Extreme heart-ache: Kirkuk cops go upside drive-by suspect's head

Gooood stuff here from Totten and Lasswell, fresh off their trip to the crucible of Kirkuk. You can watch the clip at either site but I recommend reading both posts. Totten is a tad more Sullivan-esque, shall we say, in his reaction to the violence, but he’s also got the better quotes:

“His teeth were still intact,” Patrick said.

Mam Rostam laughed again. “Those slaps were advice,” he said. “Because the city is unstable, we have to be a little bit violent with people to stop them. Otherwise they won’t be afraid to do many other evil actions. We have to be a little bit severe.”

It’s the broken-lip theory of Iraqi crimefighting: break his lip now so you don’t have to break his head later. There’s also a great passage about Rostam, a Pesh Merga general, explaining the consequences for Afghanistan if the U.S. withdraws from Iraq. But as I say, you need to read Lasswell too; otherwise you won’t find out who the suspect was and why he was riding around with his pal popping off shots oh-so-impressively.

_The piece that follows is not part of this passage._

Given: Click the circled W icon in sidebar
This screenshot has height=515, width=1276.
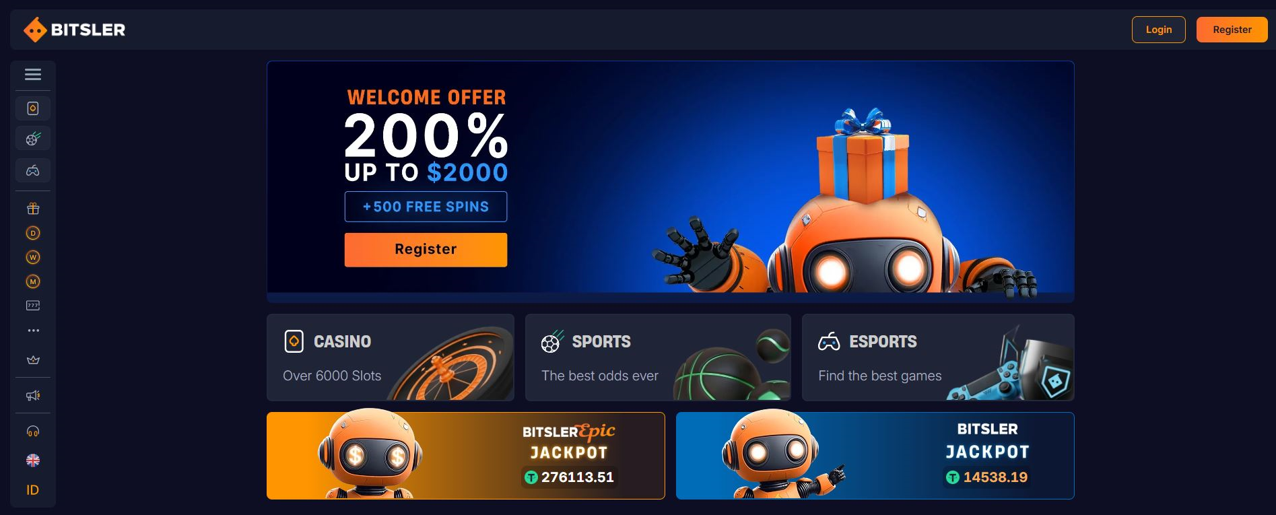Looking at the screenshot, I should [33, 257].
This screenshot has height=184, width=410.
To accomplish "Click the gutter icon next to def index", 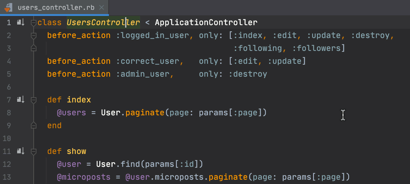I will [21, 100].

Rostam also explicitly blames Iran for most terrorism in the regime. A fellow Kurdish security chief tells the New York Sun the same thing, emphasizing that Tehran’s support isn’t limited to Shiite groups and implicating the Irbil Five — whom Condi Rice, you might remember, wanted returned to Iran — in jihad:

In an interview yesterday inside his headquarters, the director of the security ministry for the Sulaimaniya province, Sarkawt Hassan Jalal, said he has no doubt Iran is helping send Sunni jihadists into his territory. He listed the five border towns on the Iranian side where he says they are based: Mariwan, Pejwan, Bokan, Sina, and Serdai.

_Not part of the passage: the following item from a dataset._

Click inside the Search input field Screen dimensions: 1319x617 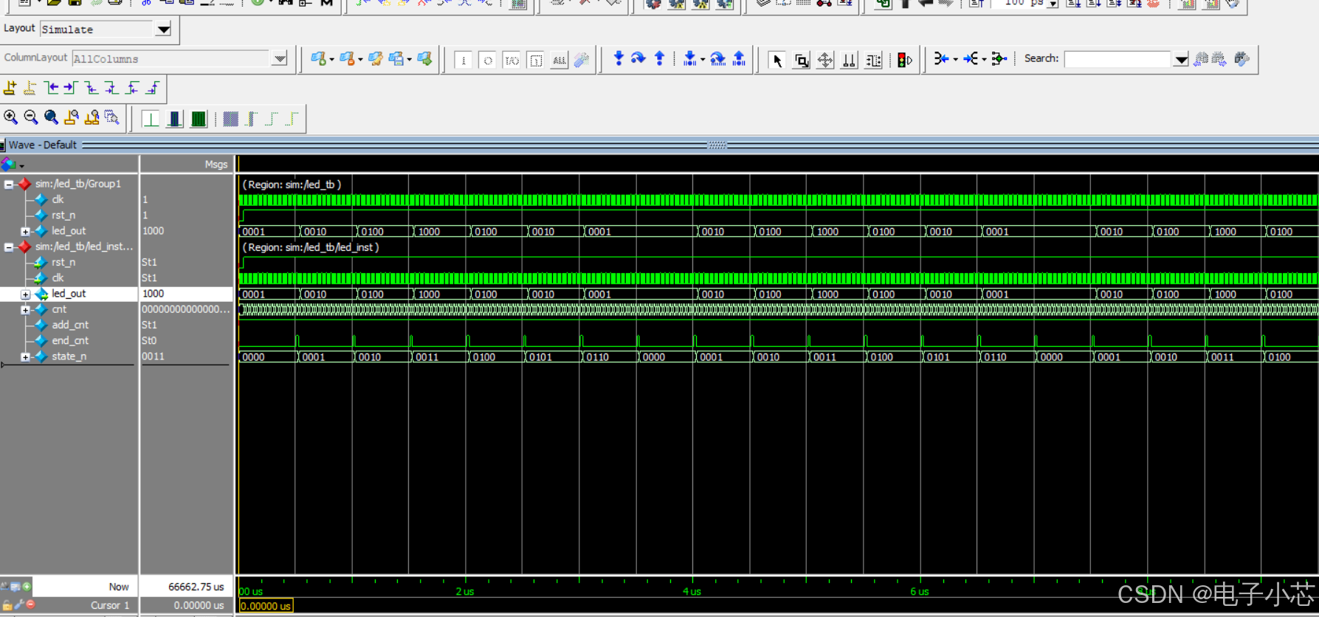[1117, 59]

For General Jalal, Abu Musab al-Zarqawi’s original group, known as Tawhid and Jihad, was sent by the Iranians and Al Qaeda to attack the Kurds and Americans. At the end of a 90-minute interview, he summed up his view of Iran as follows: “Iran is at the top of the terrorism in all the world. There will be peace in the world when you change the authorities in Iran.” He is in a position to know; Kurdish Islamist groups, by his count, tried to assassinate him on three separate occasions.

Those direct public remarks are almost singularly rare for a senior Kurdish official. When American forces on January 10 seized five Iranians it claimed were members of Iran’s elite Quds Force in the Kurdistan provincial capital of Irbil, Iraq’s foreign minister, Hoshyar Zebari, a Kurd, publicly urged the Americans to return the men he claimed were acting as diplomats. Privately, Kurdish officials say the supposed diplomats were supporting terrorists, providing maps and training, but that the raid failed to net any senior Iranian operatives despite initial intelligence suggesting the no. 3 man in the Quds Force was there.

Bear it in mind the next time you hear Democrats describing America’s and Iran’s “mutual interest in Iraqi stability.”

Update: Michael Totten writes to say that he takes exception to my calling him “Sullivan-esque” and to emphasize, lest there by any misunderstanding, that he doesn’t consider what the police chief did inappropriate given the fact that they’re in a war zone where different rules apply. Duly noted. I’ve offered him a comment account so maybe he’ll respond further below.